• [ACTIVITY]: Copy out again, unchanged, the line that contains "Where should I" and every line after it down to the last line of the data.

(Excerpts from a dataset)
○ ○ ○
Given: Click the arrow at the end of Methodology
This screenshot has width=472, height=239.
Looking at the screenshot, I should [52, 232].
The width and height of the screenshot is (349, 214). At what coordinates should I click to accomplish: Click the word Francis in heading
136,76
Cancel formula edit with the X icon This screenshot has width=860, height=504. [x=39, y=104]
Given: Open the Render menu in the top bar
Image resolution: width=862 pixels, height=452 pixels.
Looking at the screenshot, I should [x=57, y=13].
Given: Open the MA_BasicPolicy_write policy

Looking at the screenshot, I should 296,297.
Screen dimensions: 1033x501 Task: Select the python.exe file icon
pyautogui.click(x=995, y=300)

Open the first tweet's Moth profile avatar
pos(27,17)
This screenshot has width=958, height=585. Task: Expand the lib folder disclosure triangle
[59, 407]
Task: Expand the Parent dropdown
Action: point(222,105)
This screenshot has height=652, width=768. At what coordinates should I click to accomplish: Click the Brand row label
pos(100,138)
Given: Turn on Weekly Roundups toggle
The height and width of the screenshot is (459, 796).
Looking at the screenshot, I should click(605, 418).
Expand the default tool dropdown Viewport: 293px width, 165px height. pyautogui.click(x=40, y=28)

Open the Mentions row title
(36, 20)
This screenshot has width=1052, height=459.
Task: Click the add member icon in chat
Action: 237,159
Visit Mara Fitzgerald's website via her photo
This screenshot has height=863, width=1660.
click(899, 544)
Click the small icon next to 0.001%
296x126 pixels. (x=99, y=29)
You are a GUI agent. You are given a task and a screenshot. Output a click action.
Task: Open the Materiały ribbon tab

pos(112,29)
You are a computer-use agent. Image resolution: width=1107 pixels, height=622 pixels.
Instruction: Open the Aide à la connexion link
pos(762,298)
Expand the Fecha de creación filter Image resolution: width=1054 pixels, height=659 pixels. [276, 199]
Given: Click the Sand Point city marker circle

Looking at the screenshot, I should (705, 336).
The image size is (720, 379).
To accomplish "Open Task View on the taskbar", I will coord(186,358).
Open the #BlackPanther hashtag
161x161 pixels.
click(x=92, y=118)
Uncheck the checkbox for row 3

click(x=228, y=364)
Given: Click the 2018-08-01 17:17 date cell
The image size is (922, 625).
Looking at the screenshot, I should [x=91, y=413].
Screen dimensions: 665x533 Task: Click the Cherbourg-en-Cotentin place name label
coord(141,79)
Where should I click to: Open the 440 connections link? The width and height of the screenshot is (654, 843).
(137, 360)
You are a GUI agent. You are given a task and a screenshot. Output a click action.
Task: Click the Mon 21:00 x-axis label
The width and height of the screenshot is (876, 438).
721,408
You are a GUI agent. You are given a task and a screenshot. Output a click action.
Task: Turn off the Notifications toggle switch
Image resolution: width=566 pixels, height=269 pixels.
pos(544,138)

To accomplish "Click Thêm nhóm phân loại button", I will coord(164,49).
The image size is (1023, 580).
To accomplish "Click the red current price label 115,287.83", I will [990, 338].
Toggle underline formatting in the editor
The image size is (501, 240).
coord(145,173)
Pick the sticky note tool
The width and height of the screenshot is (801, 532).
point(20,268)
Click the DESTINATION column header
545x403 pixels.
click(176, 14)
○ ○ ○
• [ANSWER BOX]:
Where should I click to: Open the 440 connections link? The width and height of the screenshot is (654, 843).
(137, 360)
You are a GUI agent. You are given a task and a screenshot. Output a click action.
Task: Click the Mon 21:00 x-axis label
The width and height of the screenshot is (876, 438).
721,408
You are a GUI agent. You are given a task and a screenshot. Output a click action.
Task: Turn off the Notifications toggle switch
Image resolution: width=566 pixels, height=269 pixels.
pos(544,138)

To accomplish "Click Thêm nhóm phân loại button", I will coord(164,49).
The image size is (1023, 580).
To accomplish "Click the red current price label 115,287.83", I will [990, 338].
Toggle underline formatting in the editor
The image size is (501, 240).
coord(145,173)
Pick the sticky note tool
The width and height of the screenshot is (801, 532).
point(20,268)
Click the DESTINATION column header
545x403 pixels.
click(176, 14)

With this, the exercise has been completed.